セメントとの強固な接着性と優れた耐アルカリ性を活かし、高強度・高靭性・長期耐久性を付与できます。ノンアスベスト建材のキーマテリアルとしての長年のグローバル実績に加え、現在も次世代の軽量・環境配慮型建材や新たな用途開発において、進化を続けています。
特長|なぜ〈クラロン®〉がセメント建材に効くのか
セメントマトリクスを効果的に補強するためには、繊維が引き抜けないように「しっかりつかむ」こと、そして「均一に混ざること」が重要です。
●強固な化学的接着(親和性)
〈クラロン®〉がセメントと強固に接着する理由は、分子構造上のOH基(水酸基)がセメント中の水分や水和物と強力な水素結合を形成しているためと考えられています。物理的なアンカー効果だけでなく、この化学的な結合力により、建材の曲げ性能や靭性を飛躍的に高めます。
●製造工程を支える独自の「高分散性」
建材の品質を安定させるためには、スラリー(泥状のセメント)中で繊維がダマにならず均一に分散することが不可欠です。当社が長年培ってきた独自の技術とノウハウにより、〈クラロン®〉は水やセメント中での極めて高い分散性を実現。歩留まりの向上と均一な品質の建材製造に貢献します。

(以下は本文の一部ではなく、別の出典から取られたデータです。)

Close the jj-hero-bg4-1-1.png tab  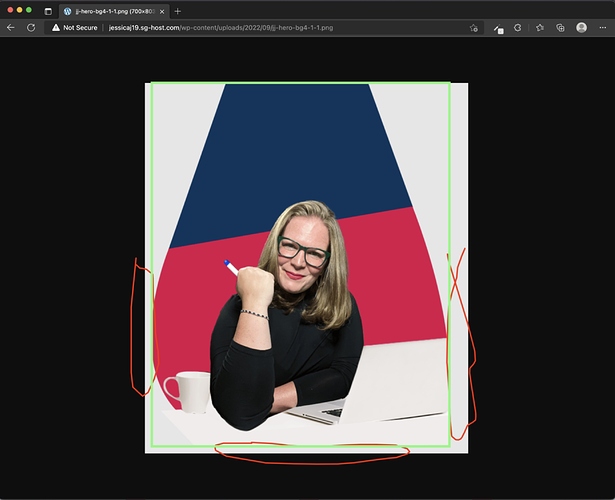click(162, 10)
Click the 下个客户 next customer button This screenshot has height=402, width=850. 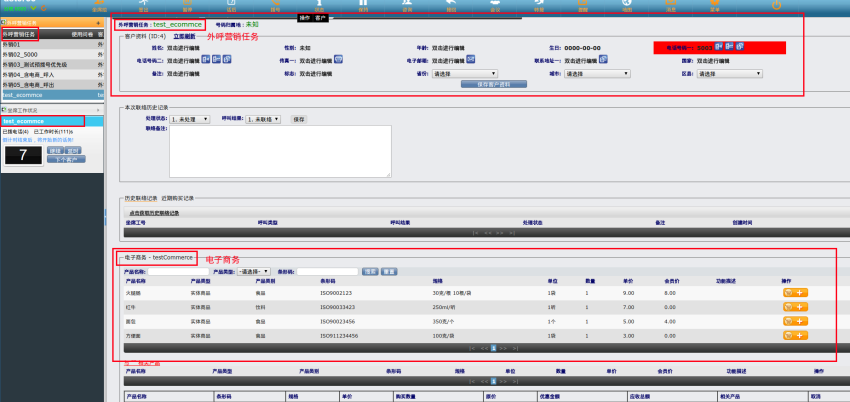pos(69,159)
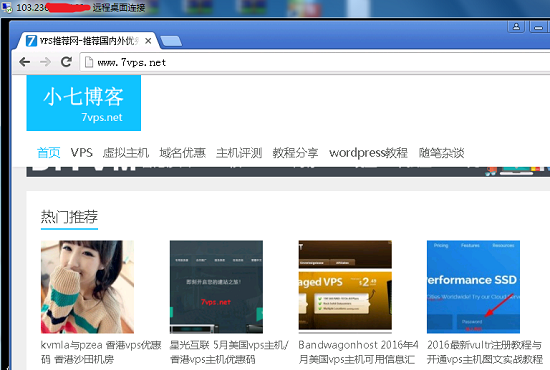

●過酷な環境をタフに乗り切る「耐アルカリ性」と「耐寒性」
強アルカリ性であるセメント環境下においても繊維が劣化しにくく、初期の補強性能を長期にわたって維持します。さらに、-30℃の極低温環境下でも繊維単体の強度低下が見られないことが実証されており、凍結が懸念される寒冷地での使用においても安定した補強性能を発揮します。
使用効果|得られる具体的な価値
曲げ強度・靭性の向上(粘り強さ)
ひび割れ発生後も繊維が応力を保持し、急激な破壊を防ぎます。破断に至るまでのエネルギー吸収量(靭性)の向上に寄与します。
ひび割れ抑制と凍害対策(割れにくさ)
繊維が微細なクラック(ひび割れ)を架橋し、発生や進展を抑制。建材の外観維持と内部への水分浸透を防ぎます。

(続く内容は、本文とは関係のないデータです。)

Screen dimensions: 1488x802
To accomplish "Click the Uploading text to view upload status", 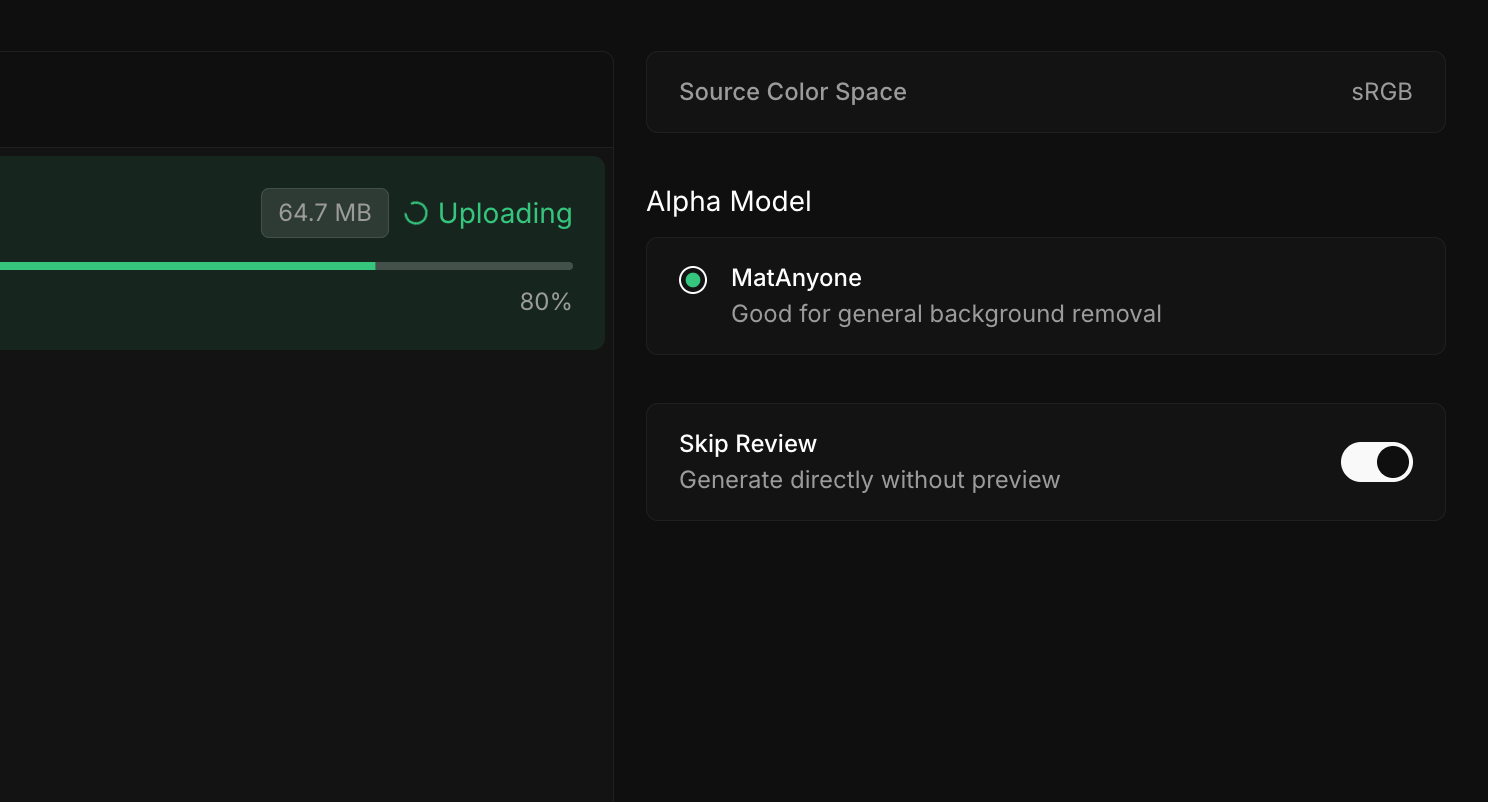I will (505, 213).
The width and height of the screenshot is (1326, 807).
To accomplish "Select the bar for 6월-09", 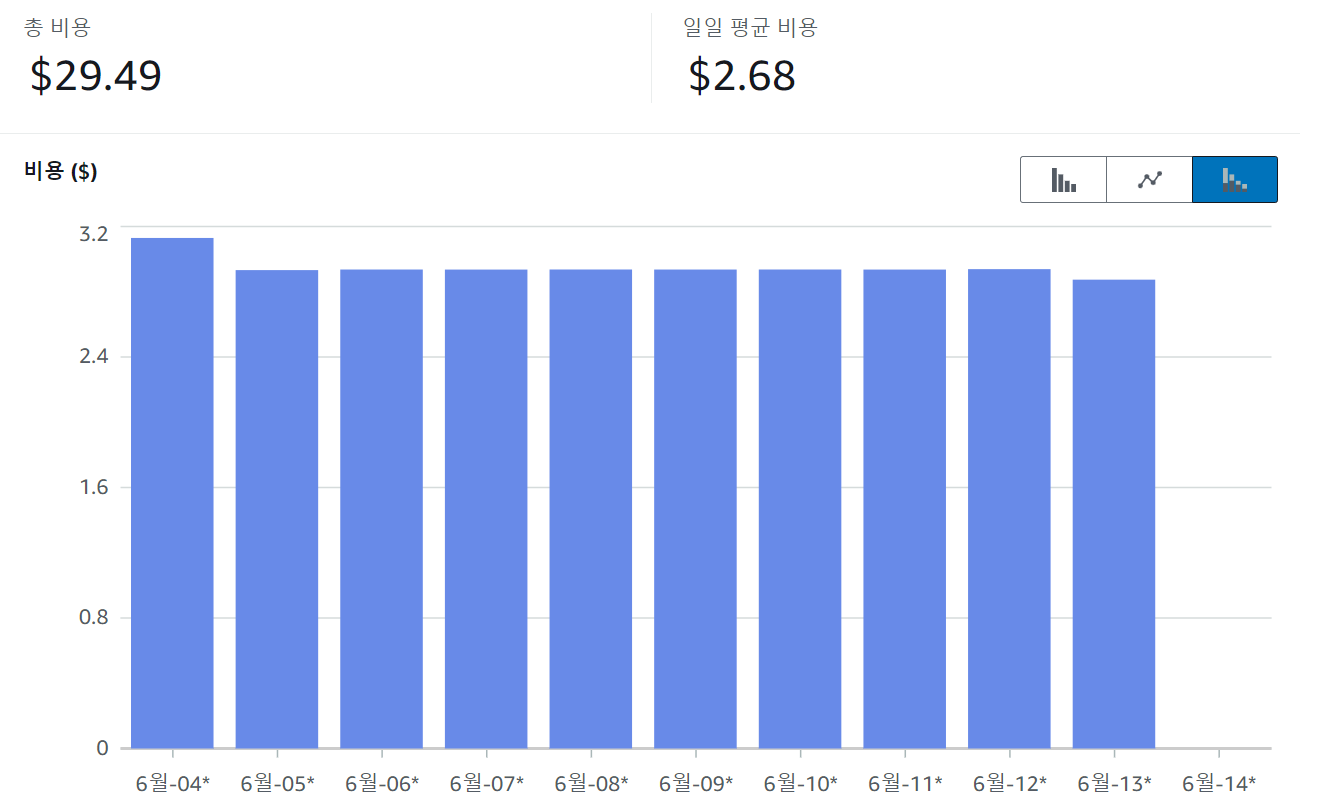I will 695,509.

極低温に耐えうる繊維特性により、寒冷地特有の「凍害(内部水分の凍結融解による割れ)」に対する抵抗性も向上し、厳しい気候条件下でも建材の長寿命化に貢献します。
耐衝撃性・欠けにくさ
衝撃荷重に対する抵抗性が向上。製造工場からの輸送時や、現場での施工時、供用時における「欠け」「割れ」によるロスを低減し、
実用上の大きな安心感をもたらします。
代表用途|国内外での幅広い採用例
- 屋根材・外装材(波板、スレート、強化セメント瓦等)
- ボード類(フレキシブルボード、ファサード等)
- 建築部材(カーテンウォール、床用パネル、二次製品等)
- 内外装仕上材・モルタル補強
軽量・低炭素・環境配慮|サステナブルな建材設計への貢献
〈クラロン®〉は高い補強効果を持つため、建材の「薄肉化・軽量化」や「セメント使用量の削減」を可能にし、製造・輸送プロセスにおけるCO2排出量削減の選択肢を広げます。 また、高炉水砕スラグ微粉末(GBFS)やフライアッシュ、炭酸カルシウムなどの環境配慮型「置換材」を活用した配合においても、〈クラロン®〉を併用することで、要求される曲げ性能や靭性を確保しやすいことが確認されています。
共同研究・グローバルネットワーク|次々と生まれる新たな用途
当社は、世界中のセメント建材メーカー様への豊富な販売実績と強固なネットワークを有しています。これを基盤とし、現在も国内外の大手企業様との共同開発を積極的に推進しています。 押出成形セメント板をはじめとする既存建材の性能向上・環境対応はもちろん、セメント・建材補強繊維の全く新しい用途の開拓において、実機テストや材料・工程の最適化など、事業化・実装に直結する大型プロジェクトを次々と形にしています。
安全性と技術サポート
- 安全性について:公的評価や社内データに基づき、詳細なご説明が可能です。ご使用の際は安全データシート(SDS)をご参照いただき、二次加工(切断・研磨)時の粉じん管理をお願いいたします。
- 技術サポート:単なる材料提供にとどまらず、お客様の用途・製法・目標性能に合わせた最適な繊維設計から、配合設計の方向性検討まで、技術部門と連携して強力に伴走いたします。